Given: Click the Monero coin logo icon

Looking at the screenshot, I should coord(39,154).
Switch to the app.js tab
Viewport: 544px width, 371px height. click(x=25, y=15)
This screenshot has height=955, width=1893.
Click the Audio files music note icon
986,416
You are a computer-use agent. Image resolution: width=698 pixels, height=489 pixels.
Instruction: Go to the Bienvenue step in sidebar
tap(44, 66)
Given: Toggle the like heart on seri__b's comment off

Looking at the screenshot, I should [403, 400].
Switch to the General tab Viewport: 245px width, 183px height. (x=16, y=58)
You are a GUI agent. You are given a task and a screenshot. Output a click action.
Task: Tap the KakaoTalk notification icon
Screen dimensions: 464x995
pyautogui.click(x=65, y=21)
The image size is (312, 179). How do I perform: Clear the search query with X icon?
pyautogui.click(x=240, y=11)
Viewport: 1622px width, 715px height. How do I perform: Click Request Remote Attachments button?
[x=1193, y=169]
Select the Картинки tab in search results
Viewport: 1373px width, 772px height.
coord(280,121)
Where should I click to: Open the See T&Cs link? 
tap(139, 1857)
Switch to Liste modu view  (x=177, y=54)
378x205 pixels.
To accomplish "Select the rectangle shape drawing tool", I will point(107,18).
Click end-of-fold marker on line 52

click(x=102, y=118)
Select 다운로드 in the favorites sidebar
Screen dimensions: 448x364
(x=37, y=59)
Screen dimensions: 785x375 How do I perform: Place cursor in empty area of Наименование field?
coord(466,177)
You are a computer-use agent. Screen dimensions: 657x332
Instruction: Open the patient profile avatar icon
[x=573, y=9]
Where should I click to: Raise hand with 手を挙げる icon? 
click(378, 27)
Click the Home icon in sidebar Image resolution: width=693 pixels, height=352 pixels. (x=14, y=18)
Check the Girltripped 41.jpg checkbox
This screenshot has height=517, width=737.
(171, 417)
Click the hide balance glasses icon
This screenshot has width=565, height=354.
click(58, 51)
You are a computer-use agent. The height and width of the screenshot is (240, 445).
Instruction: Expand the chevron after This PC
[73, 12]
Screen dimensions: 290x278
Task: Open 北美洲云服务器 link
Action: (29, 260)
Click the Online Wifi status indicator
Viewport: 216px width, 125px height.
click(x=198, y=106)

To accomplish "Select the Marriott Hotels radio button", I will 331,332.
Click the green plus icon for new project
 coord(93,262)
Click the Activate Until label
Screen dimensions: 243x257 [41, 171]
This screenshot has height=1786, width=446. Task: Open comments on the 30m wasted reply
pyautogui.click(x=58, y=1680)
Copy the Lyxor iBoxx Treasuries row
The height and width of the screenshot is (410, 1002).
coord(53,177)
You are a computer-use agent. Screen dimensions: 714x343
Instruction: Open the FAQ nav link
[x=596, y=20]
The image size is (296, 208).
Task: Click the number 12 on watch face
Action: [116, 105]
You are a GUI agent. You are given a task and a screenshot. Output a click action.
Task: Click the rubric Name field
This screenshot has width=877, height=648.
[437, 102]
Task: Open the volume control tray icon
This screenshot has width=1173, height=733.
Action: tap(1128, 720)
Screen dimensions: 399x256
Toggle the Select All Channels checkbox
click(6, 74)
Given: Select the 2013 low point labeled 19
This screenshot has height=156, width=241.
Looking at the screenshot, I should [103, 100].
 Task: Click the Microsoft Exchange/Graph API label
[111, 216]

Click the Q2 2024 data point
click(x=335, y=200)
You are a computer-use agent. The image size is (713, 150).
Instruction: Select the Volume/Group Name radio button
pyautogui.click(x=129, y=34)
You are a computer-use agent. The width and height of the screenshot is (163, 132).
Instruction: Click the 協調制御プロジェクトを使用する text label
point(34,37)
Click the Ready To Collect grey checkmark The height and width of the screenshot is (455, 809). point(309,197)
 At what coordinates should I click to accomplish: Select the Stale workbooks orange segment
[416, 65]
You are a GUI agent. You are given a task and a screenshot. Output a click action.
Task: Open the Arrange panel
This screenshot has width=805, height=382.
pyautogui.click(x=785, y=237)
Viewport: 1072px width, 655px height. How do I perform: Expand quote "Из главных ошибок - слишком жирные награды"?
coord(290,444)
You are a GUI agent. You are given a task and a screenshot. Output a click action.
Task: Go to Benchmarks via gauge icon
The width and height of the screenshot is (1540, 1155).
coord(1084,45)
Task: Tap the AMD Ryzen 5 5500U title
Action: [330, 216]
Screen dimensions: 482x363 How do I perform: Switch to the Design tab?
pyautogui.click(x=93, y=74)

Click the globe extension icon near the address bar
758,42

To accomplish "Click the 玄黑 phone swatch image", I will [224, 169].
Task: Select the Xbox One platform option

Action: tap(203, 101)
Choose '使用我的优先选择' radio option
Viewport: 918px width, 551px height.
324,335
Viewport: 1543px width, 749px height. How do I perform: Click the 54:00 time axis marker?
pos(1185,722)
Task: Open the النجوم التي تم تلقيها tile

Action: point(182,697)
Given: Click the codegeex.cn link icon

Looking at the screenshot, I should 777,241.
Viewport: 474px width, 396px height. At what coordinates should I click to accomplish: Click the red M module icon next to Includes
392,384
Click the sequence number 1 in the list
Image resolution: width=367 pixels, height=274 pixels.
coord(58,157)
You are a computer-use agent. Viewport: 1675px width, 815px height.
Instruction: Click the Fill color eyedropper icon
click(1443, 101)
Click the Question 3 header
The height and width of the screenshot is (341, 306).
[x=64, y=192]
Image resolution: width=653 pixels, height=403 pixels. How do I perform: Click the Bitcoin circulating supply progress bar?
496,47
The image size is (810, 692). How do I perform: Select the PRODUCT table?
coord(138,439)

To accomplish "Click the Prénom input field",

+ + + + +

▶ _Exercise goal_: Type out each entry above again, exactly.

▶ _Solution_:
Given: Click the Monero coin logo icon

Looking at the screenshot, I should coord(39,154).
Switch to the app.js tab
Viewport: 544px width, 371px height. click(x=25, y=15)
This screenshot has height=955, width=1893.
Click the Audio files music note icon
986,416
You are a computer-use agent. Image resolution: width=698 pixels, height=489 pixels.
Instruction: Go to the Bienvenue step in sidebar
tap(44, 66)
Given: Toggle the like heart on seri__b's comment off

Looking at the screenshot, I should [403, 400].
Switch to the General tab Viewport: 245px width, 183px height. (x=16, y=58)
You are a GUI agent. You are given a task and a screenshot. Output a click action.
Task: Tap the KakaoTalk notification icon
Screen dimensions: 464x995
pyautogui.click(x=65, y=21)
The image size is (312, 179). How do I perform: Clear the search query with X icon?
pyautogui.click(x=240, y=11)
Viewport: 1622px width, 715px height. How do I perform: Click Request Remote Attachments button?
[x=1193, y=169]
Select the Картинки tab in search results
Viewport: 1373px width, 772px height.
coord(280,121)
Where should I click to: Open the See T&Cs link? 
tap(139, 1857)
Switch to Liste modu view  (x=177, y=54)
378x205 pixels.
To accomplish "Select the rectangle shape drawing tool", I will point(107,18).
Click end-of-fold marker on line 52

click(x=102, y=118)
Select 다운로드 in the favorites sidebar
Screen dimensions: 448x364
(x=37, y=59)
Screen dimensions: 785x375 How do I perform: Place cursor in empty area of Наименование field?
coord(466,177)
You are a computer-use agent. Screen dimensions: 657x332
Instruction: Open the patient profile avatar icon
[x=573, y=9]
Where should I click to: Raise hand with 手を挙げる icon? 
click(378, 27)
Click the Home icon in sidebar Image resolution: width=693 pixels, height=352 pixels. (x=14, y=18)
Check the Girltripped 41.jpg checkbox
This screenshot has height=517, width=737.
(171, 417)
Click the hide balance glasses icon
This screenshot has width=565, height=354.
click(58, 51)
You are a computer-use agent. The height and width of the screenshot is (240, 445).
Instruction: Expand the chevron after This PC
[73, 12]
Screen dimensions: 290x278
Task: Open 北美洲云服务器 link
Action: (29, 260)
Click the Online Wifi status indicator
Viewport: 216px width, 125px height.
click(x=198, y=106)

To accomplish "Select the Marriott Hotels radio button", I will 331,332.
Click the green plus icon for new project
 coord(93,262)
Click the Activate Until label
Screen dimensions: 243x257 [41, 171]
This screenshot has height=1786, width=446. Task: Open comments on the 30m wasted reply
pyautogui.click(x=58, y=1680)
Copy the Lyxor iBoxx Treasuries row
The height and width of the screenshot is (410, 1002).
coord(53,177)
You are a computer-use agent. Screen dimensions: 714x343
Instruction: Open the FAQ nav link
[x=596, y=20]
The image size is (296, 208).
Task: Click the number 12 on watch face
Action: [116, 105]
You are a GUI agent. You are given a task and a screenshot. Output a click action.
Task: Click the rubric Name field
This screenshot has width=877, height=648.
[437, 102]
Task: Open the volume control tray icon
This screenshot has width=1173, height=733.
Action: tap(1128, 720)
Screen dimensions: 399x256
Toggle the Select All Channels checkbox
click(6, 74)
Given: Select the 2013 low point labeled 19
This screenshot has height=156, width=241.
Looking at the screenshot, I should [103, 100].
 Task: Click the Microsoft Exchange/Graph API label
[111, 216]

Click the Q2 2024 data point
click(x=335, y=200)
You are a computer-use agent. The image size is (713, 150).
Instruction: Select the Volume/Group Name radio button
pyautogui.click(x=129, y=34)
You are a computer-use agent. The width and height of the screenshot is (163, 132).
Instruction: Click the 協調制御プロジェクトを使用する text label
point(34,37)
Click the Ready To Collect grey checkmark The height and width of the screenshot is (455, 809). point(309,197)
 At what coordinates should I click to accomplish: Select the Stale workbooks orange segment
[416, 65]
You are a GUI agent. You are given a task and a screenshot. Output a click action.
Task: Open the Arrange panel
This screenshot has width=805, height=382.
pyautogui.click(x=785, y=237)
Viewport: 1072px width, 655px height. How do I perform: Expand quote "Из главных ошибок - слишком жирные награды"?
coord(290,444)
You are a GUI agent. You are given a task and a screenshot. Output a click action.
Task: Go to Benchmarks via gauge icon
The width and height of the screenshot is (1540, 1155).
coord(1084,45)
Task: Tap the AMD Ryzen 5 5500U title
Action: [330, 216]
Screen dimensions: 482x363 How do I perform: Switch to the Design tab?
pyautogui.click(x=93, y=74)

Click the globe extension icon near the address bar
758,42

To accomplish "Click the 玄黑 phone swatch image", I will [224, 169].
Task: Select the Xbox One platform option

Action: tap(203, 101)
Choose '使用我的优先选择' radio option
Viewport: 918px width, 551px height.
324,335
Viewport: 1543px width, 749px height. How do I perform: Click the 54:00 time axis marker?
pos(1185,722)
Task: Open the النجوم التي تم تلقيها tile

Action: point(182,697)
Given: Click the codegeex.cn link icon

Looking at the screenshot, I should 777,241.
Viewport: 474px width, 396px height. At what coordinates should I click to accomplish: Click the red M module icon next to Includes
392,384
Click the sequence number 1 in the list
Image resolution: width=367 pixels, height=274 pixels.
coord(58,157)
You are a computer-use agent. Viewport: 1675px width, 815px height.
Instruction: Click the Fill color eyedropper icon
click(1443, 101)
Click the Question 3 header
The height and width of the screenshot is (341, 306).
[x=64, y=192]
Image resolution: width=653 pixels, height=403 pixels. How do I perform: Click the Bitcoin circulating supply progress bar?
496,47
The image size is (810, 692). How do I perform: Select the PRODUCT table?
coord(138,439)

To accomplish "Click the Prénom input field",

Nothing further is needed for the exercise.